April 29, 2012 1:16 pm

China legal activist’s rise is tale of self-starter

When Chen Guangcheng was a child, no-one could have guessed that he would one day rock relations between the world’s two leading powers.

Born in 1971 in the eastern Chinese village of Dongshigu, Mr Chen went blind as a result of a fever before he was a year old. Growing up in the countryside during Mao Zedong’s final years in power would have been difficult anyway, but the loss of his eyesight robbed Mr Chen of even the modest opportunities others had to get an education. He did not get the chance to start primary school until he was 18.

After three years of training in Chinese medicine in a special class for blind students at Nanjing University, Mr Chen returned home to work as a masseur in a county hospital.

The young man soon started supporting his fellow villagers over grievances such as forced abortions, corruption and bureaucratic red tape. He started training himself in the law, and after three years he quit his job to become a full-time legal activist.

“With plain words and a quiet attitude, he would just state the facts, neither high-profile nor loud. Clearly, he is a very practical man,” said Yang Yinbo, a writer and singer, in a blog post four years ago, one of the few pieces lauding Mr Chen that have survived Chinese censors’ efforts to scrub his name from the net.

The young activist’s fame grew quickly. “This is another personality that inspires China, he invigorates the bottom layers of society, practises enlightenment face to face, directly participates in action, pays attention to concrete cases and uses such cases to promote legal awareness,” wrote Mr Yang.

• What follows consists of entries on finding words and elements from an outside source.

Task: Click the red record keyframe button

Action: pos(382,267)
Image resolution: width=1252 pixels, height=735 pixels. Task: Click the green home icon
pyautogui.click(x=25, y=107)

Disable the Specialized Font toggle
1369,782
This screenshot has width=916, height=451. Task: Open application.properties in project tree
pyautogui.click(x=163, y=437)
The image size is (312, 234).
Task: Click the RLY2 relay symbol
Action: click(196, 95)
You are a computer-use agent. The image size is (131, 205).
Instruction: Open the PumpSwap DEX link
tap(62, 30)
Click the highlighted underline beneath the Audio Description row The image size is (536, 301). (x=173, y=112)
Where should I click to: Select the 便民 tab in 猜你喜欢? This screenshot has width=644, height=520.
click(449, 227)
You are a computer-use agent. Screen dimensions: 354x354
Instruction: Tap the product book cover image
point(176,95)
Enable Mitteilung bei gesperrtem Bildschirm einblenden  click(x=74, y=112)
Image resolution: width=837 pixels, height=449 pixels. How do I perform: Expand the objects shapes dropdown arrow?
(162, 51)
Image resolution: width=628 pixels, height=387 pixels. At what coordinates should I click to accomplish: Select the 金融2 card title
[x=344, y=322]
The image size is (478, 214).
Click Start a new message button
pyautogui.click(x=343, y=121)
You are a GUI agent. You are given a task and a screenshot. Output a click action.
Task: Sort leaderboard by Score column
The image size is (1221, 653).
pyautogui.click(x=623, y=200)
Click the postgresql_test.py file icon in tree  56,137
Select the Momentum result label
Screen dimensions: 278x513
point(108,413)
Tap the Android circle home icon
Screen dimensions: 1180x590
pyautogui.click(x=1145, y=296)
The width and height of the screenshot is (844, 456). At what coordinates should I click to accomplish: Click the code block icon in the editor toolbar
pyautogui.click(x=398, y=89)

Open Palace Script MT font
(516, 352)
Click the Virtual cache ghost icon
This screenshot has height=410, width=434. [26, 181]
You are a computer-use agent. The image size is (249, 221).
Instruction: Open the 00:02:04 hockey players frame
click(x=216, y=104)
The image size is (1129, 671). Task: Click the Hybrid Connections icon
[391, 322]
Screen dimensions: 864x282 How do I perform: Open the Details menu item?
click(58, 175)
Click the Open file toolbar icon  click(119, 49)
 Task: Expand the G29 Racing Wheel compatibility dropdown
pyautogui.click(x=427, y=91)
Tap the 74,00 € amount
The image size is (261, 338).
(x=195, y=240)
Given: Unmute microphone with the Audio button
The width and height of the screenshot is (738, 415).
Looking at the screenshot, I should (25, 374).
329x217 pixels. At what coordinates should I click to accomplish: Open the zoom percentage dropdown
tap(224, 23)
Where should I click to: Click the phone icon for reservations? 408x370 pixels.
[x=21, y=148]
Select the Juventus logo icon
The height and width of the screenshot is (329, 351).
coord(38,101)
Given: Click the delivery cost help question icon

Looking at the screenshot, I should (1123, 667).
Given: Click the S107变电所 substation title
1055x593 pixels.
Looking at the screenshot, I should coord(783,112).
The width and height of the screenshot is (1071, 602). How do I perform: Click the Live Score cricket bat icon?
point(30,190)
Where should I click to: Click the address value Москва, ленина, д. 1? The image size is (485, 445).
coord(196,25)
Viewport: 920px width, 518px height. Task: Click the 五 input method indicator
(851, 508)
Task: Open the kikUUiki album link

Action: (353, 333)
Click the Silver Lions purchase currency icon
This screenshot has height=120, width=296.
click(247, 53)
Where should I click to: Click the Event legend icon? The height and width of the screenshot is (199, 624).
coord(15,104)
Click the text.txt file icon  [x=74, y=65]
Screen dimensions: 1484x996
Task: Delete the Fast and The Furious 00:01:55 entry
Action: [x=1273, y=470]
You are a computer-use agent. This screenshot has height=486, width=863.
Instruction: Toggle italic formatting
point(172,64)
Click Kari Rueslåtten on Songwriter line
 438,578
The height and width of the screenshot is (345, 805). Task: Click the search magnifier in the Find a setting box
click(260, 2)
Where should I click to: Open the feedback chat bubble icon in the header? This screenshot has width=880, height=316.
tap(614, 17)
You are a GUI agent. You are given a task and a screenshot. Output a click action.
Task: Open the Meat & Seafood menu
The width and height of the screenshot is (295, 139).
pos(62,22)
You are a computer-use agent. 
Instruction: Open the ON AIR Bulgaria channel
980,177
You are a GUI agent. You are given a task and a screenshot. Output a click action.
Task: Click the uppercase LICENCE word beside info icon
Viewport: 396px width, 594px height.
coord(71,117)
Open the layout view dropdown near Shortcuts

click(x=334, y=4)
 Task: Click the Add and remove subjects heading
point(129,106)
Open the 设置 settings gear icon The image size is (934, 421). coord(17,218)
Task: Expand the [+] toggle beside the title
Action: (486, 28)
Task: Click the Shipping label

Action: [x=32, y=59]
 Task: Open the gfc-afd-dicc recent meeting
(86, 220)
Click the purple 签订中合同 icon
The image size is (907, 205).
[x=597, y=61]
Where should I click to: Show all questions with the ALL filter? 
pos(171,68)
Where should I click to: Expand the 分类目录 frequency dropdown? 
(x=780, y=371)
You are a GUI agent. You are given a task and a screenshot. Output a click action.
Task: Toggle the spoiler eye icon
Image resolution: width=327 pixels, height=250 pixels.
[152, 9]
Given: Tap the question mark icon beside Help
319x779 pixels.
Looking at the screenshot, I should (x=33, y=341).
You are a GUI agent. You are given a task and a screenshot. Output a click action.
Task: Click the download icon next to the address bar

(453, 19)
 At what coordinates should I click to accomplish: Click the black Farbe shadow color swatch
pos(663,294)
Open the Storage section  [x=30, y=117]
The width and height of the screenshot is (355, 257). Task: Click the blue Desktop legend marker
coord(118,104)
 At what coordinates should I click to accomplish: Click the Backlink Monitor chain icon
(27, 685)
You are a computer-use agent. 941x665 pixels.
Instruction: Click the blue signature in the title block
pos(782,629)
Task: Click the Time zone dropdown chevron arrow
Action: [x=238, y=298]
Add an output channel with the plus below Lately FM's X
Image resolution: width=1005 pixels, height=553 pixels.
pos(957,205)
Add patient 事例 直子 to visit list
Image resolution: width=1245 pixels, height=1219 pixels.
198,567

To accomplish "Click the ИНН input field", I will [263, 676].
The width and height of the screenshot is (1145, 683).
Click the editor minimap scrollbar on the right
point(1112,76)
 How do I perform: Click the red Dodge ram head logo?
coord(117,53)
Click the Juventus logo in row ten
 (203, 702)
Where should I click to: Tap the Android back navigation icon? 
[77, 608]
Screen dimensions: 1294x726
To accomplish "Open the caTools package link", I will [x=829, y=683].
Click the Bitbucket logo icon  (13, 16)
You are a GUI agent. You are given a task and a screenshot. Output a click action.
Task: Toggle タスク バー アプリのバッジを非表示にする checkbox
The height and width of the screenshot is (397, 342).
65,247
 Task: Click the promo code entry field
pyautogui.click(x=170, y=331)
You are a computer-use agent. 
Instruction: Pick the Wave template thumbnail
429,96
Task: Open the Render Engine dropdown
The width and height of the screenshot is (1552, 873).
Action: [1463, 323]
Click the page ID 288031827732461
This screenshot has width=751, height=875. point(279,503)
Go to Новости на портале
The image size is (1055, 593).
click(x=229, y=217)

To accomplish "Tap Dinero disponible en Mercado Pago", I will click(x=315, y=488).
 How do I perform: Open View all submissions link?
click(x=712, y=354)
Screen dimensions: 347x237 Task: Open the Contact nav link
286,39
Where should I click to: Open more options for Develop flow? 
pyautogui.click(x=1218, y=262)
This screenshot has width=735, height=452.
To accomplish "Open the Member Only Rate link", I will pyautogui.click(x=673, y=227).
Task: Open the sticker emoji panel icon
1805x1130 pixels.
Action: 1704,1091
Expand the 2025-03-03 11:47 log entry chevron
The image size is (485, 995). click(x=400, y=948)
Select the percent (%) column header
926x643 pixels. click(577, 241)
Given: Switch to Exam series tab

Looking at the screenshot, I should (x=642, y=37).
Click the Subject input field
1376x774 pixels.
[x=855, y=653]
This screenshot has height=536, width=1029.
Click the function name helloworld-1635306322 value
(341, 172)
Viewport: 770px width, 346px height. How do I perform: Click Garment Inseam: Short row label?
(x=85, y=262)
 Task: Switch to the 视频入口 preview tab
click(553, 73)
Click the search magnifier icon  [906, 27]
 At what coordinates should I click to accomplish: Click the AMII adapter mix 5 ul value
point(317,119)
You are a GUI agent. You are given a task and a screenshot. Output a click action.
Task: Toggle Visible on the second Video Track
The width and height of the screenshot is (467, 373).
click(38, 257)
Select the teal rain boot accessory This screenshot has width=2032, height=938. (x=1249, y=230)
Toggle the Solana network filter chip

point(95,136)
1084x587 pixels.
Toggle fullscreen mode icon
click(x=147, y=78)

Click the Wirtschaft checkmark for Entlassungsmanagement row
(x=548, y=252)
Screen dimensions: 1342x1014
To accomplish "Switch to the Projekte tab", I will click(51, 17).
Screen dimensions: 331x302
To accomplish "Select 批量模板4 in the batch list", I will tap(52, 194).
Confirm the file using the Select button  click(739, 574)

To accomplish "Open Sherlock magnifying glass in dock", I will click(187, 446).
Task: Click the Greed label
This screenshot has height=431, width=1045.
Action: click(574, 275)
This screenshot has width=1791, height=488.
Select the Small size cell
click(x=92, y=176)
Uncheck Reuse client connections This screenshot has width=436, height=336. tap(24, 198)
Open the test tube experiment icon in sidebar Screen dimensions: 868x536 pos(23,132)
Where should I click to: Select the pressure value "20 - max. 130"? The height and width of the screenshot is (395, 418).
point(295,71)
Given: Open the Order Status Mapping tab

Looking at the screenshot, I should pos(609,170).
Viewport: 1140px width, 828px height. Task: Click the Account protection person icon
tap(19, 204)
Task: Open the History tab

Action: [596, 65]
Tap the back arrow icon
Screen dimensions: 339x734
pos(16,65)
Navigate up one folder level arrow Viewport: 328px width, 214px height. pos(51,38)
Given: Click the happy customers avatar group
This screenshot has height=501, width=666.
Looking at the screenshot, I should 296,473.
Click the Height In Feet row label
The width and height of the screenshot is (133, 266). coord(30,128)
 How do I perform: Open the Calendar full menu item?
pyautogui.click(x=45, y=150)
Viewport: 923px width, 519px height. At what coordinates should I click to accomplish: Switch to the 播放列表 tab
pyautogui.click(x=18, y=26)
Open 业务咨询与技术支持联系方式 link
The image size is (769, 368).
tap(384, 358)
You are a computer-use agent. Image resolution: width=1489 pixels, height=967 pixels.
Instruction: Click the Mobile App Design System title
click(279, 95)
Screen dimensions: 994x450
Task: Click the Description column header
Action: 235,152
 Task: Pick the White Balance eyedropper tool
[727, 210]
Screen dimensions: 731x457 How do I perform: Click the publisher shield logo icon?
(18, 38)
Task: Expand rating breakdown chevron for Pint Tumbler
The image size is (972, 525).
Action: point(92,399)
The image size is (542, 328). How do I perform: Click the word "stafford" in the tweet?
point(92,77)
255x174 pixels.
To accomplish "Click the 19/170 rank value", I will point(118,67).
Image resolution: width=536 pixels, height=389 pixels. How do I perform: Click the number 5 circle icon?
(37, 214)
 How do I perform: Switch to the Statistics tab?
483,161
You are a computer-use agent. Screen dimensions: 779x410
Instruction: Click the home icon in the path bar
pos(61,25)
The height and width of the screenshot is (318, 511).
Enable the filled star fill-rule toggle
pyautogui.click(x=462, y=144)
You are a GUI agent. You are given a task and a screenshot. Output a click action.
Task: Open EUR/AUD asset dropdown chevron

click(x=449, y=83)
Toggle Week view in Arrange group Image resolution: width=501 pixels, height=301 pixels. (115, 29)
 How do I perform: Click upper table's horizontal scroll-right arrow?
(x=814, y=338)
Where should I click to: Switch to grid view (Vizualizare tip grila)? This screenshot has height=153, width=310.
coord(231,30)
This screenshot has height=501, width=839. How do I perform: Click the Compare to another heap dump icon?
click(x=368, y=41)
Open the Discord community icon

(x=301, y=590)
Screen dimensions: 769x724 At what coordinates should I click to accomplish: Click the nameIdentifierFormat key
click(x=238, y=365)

In 2005, the legal activist filed a mass lawsuit on behalf of victims of forced sterilisations and forced abortions in his home town, practices he also made public through foreign media.

The central government launched an investigation which eventually resulted in the detention of local officials involved in the illegal violent enforcement of family planning policies.

However, Mr Chen’s court case was dismissed and local authorities put him under house arrest. In 2006, he was convicted and sentenced to more than four years in prison on charges of “damaging property and organising a mob to disturb traffic”.

Even after his return home in September 2010, the blind legal activist did not regain freedom. Local authorities put him under house arrest, transforming his home into a makeshift prison with a concrete wall, security cameras, floodlights and guards patrolling his courtyard and the entire village day and night.

But no matter how hard it tried, the security apparatus could not silence Mr Chen. In February last year, Mr Chen and his wife detailed their confinement and mistreatment in a long video released by rights activists China Aid in the US.

Rights advocates say Mr Chen’s fate is by no means exceptional. But information about Mr Chen’s case has spread online and built him into an almost martyr-like figure.

As a result, Dongshigu has become the destination for pilgrimages of hundreds of other Chinese activists, foreign journalists and diplomats, all of whom were stopped by plainclothes thugs with threats, pushes, rocks or beatings.

“He incarnates everything that is wrong with China – the fallacy of the rule of law and the legality promise, the corruption and abuse of power, the discrimination of the handicapped,” says Nicholas Bequelin, China researcher at Human Rights Watch. “The case of human rights is built around cases. We have worked hard to make him prominent over the years.”

Diplomats say that when they raise Mr Chen’s case with Chinese officials, all they get is denial. “They always tell us that ‘he is a free man, but he has hurt the feelings of the local people’,” says one Western diplomat.

Political and legal analysts dismiss the notion that Mr Chen is a victim of local brutality. “His case was handled at the top,” says one. “Initially, having him convicted was seen as a way of legalising the crackdown on him. Then, after his jail sentence, the central government decided that he had to be shut up at all cost.”

In the video Mr Chen recorded last week giving more details of his ordeal, he very diplomatically ignored that. His 15-minute speech, at times apparently choking back tears, is a direct appeal to Wen Jiabao, the premier who has repeatedly but vaguely called for political reform, to take things in his own hands and put right what was done wrong.